We found that aspirin not only significantly enhanced IFN-α-induced antiproliferation and apoptosis of HCC in vitro study but also enhanced tumor growth inhibition in nude mice. Although IFN-α alone resulted in significant phosphorylation of both STAT1 and STAT3, aspirin only prompted the IFN-α-induced phosphorylation of STAT1. Further study revealed that aspirin-prompted phosphorylation of STAT1 was activated through phosphorylation of JAK1.

http://www.ncbi.nlm.nih.gov/pubmed/23703473

 

[haidut]

Aspirin is indeed being found to be beneficial in many tumors. If it can be used as the primary treatment remains to be seen. Likely it can "improve" the tumor micro-environtment which is a key factor driving a tumor ((could even possibly be the key factor driving a tumor)). And aspirin might also help reduce induced resistance by established treatments. So aspirin can certainly be useful in the treatment of tumors and we are are definitely not exploiting this cheap drug. Let that be clear.

However there's several jak proteins and several stat proteins which cannot be regarded as the same. I don't think it is easy nor I think we can blame the authors. And actually you are giving the answer yourself, which also at the same time admits the complexity:

their kinase activity was not affected in vitro by salicylates

and

suggesting that other kinases were involved in IL-4-induced STAT6 activation.

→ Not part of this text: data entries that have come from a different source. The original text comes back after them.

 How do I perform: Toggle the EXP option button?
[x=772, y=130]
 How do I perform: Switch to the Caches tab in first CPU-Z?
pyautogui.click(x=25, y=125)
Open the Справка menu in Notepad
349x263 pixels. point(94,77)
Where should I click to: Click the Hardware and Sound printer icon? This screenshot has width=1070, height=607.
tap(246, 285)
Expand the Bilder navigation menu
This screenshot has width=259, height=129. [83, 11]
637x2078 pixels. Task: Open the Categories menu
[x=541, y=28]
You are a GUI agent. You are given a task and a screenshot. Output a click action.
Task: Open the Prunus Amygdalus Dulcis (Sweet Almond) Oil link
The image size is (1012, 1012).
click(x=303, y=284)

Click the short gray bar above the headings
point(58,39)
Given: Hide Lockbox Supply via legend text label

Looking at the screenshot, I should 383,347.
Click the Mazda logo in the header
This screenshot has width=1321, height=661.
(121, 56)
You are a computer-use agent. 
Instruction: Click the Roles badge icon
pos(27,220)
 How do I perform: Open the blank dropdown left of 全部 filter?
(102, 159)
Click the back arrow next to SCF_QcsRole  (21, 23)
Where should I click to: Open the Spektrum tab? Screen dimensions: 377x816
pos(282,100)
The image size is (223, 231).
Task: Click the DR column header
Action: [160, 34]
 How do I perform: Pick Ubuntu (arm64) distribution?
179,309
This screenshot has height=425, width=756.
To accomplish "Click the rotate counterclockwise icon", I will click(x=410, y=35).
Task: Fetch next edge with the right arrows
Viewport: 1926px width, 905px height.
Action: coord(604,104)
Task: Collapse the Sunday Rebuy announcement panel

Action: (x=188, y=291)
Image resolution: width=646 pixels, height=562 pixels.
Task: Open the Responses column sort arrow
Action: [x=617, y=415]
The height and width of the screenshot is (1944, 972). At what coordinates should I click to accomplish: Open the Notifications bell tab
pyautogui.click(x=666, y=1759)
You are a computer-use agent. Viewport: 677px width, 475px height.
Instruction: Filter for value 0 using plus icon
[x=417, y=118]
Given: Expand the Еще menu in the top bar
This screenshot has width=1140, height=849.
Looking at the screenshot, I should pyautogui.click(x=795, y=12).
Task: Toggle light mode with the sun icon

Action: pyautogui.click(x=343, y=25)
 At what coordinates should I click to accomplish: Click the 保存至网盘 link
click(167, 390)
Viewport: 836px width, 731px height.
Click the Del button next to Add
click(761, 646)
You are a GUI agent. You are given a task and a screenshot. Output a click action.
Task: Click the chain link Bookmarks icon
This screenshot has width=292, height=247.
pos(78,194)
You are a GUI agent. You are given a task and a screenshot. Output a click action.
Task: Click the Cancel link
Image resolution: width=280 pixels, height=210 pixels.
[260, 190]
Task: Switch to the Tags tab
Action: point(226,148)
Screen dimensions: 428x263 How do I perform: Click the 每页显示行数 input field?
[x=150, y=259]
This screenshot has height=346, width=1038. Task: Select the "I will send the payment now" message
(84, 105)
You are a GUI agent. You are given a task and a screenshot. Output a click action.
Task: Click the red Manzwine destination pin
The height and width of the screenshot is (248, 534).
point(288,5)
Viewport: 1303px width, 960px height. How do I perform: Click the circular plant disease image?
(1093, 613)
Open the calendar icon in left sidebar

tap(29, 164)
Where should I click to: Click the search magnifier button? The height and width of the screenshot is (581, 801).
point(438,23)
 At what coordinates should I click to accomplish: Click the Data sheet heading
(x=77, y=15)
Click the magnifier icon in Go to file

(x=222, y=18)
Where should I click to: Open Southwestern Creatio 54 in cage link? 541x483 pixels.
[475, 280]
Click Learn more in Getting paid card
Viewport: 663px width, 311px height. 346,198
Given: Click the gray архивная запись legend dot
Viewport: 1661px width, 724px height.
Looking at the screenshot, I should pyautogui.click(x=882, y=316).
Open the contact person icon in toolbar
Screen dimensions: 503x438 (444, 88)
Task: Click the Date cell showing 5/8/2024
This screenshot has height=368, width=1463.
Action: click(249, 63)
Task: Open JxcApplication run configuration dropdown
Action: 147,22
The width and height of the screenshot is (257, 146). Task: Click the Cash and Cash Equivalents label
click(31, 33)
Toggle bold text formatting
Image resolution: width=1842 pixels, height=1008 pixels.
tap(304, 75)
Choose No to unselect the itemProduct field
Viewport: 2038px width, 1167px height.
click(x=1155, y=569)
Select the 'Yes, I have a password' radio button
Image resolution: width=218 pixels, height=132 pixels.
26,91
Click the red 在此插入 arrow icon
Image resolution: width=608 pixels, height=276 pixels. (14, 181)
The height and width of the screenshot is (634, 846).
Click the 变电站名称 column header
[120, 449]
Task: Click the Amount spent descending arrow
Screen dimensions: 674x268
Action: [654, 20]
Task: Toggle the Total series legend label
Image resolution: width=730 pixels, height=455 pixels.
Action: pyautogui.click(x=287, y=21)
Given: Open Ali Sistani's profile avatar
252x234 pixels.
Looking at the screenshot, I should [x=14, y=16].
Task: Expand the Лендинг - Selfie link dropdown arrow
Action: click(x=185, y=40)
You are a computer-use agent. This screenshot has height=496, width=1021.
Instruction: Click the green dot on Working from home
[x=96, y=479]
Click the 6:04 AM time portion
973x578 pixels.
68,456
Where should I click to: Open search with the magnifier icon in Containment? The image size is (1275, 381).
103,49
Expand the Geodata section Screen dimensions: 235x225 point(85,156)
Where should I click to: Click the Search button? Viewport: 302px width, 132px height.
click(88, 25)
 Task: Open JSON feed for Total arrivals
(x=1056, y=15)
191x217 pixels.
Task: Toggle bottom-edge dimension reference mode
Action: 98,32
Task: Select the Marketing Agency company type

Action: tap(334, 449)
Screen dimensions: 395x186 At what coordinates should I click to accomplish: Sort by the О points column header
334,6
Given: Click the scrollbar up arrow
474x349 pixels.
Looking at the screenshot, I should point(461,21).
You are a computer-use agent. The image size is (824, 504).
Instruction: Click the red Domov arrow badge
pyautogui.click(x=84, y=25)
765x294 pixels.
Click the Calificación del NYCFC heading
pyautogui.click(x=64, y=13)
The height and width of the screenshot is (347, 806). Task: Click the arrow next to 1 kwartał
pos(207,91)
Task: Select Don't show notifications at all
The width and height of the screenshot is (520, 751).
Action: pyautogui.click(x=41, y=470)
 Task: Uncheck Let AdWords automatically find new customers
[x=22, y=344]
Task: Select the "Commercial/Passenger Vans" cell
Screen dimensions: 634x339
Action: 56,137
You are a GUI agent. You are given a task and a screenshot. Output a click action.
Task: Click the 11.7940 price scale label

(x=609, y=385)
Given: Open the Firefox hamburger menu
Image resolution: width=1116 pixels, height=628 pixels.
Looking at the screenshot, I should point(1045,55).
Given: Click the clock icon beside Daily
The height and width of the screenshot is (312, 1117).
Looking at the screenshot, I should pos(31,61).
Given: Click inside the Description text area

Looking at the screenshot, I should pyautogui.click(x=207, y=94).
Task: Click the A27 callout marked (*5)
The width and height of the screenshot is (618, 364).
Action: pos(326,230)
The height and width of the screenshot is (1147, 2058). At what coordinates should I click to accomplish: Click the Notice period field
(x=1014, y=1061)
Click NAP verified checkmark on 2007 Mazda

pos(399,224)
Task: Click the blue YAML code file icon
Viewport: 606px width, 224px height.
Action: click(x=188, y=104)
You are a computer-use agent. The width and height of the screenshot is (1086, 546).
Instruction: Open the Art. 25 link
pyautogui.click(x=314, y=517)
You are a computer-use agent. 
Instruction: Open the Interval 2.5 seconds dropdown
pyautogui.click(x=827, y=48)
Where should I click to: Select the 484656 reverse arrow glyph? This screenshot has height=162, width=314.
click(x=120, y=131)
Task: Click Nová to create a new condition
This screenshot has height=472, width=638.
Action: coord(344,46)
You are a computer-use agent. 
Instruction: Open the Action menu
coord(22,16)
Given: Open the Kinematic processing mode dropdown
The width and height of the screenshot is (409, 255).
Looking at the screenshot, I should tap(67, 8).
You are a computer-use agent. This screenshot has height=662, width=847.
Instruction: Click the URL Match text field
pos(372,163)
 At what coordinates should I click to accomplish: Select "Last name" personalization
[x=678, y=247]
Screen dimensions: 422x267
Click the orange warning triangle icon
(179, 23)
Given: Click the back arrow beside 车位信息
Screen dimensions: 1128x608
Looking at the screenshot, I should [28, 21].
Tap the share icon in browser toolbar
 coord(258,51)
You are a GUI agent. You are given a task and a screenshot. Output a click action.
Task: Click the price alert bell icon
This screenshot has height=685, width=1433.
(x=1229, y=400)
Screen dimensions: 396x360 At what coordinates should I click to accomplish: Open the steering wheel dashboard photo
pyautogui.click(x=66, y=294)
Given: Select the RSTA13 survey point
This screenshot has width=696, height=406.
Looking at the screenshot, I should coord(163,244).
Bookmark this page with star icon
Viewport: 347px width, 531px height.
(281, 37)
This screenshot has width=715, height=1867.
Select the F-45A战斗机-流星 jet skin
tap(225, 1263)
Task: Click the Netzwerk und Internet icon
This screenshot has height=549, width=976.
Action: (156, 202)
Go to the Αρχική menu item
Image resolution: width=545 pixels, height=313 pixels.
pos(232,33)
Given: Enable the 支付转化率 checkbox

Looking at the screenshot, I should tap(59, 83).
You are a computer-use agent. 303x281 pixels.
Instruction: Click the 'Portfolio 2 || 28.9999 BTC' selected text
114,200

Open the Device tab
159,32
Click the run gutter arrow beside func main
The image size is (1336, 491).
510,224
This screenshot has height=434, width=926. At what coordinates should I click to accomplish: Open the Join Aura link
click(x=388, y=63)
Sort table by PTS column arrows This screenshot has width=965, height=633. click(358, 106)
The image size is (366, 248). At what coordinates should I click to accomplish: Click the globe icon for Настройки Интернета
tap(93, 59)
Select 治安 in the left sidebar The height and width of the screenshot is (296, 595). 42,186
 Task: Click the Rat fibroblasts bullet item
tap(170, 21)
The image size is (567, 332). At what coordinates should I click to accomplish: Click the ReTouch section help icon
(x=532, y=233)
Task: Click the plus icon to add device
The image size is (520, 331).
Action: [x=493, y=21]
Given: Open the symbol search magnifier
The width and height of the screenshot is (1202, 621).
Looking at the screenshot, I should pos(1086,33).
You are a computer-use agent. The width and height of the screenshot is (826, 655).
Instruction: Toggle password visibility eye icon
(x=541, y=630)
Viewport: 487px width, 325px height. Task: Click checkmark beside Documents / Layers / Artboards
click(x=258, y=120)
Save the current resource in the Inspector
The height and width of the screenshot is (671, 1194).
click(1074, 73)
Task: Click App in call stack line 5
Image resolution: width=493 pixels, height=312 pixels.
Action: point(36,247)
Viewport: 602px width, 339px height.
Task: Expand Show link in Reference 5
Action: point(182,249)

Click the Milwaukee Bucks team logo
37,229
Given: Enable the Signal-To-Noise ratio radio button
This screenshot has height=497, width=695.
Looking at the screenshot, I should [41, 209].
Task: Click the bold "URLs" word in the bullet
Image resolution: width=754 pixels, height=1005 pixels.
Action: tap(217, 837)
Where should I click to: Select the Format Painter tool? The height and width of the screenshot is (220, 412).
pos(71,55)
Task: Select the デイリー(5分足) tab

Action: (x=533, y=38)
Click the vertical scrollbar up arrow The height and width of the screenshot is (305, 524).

also from the same article

Src kinase was involved in STAT6 activation ... Src kinase activity, but not Janus kinase, was inhibited by salicylates in vitro

So aspirin isn't a JAK inhibitor by directly targetting JAK. Which I think is what the authors targeted I guess. NSAIDs can certainly reduce JAk activation by reducing cytokines, but that's still not a direct JAK inhibitor. It's like the example you quote above. Check out what this study said..:

We found that aspirin not only significantly enhanced IFN-α-induced antiproliferation and apoptosis of HCC in vitro study but also enhanced tumor growth inhibition in nude mice. Although IFN-α alone resulted in significant phosphorylation of both STAT1 and STAT3, aspirin only prompted the IFN-α-induced phosphorylation of STAT1. Further study revealed that aspirin-prompted phosphorylation of STAT1 was activated through phosphorylation of JAK1.

http://www.ncbi.nlm.nih.gov/pubmed/23703473

Thanks, good catches. I should have said that aspirin is an indirect JAK inhibitor (just like it is an indirect aromatase inhibitor) - i.e. it inhibits stat proteins that activate JAK.
I wonder if some of the others like paracetamol or ibuprofen do the same. Both of them were listed in the caffeine life extension study I posted a while ago. Both of them extended lifespan so I am thinking some of reason for those results may be anti-cancer activity.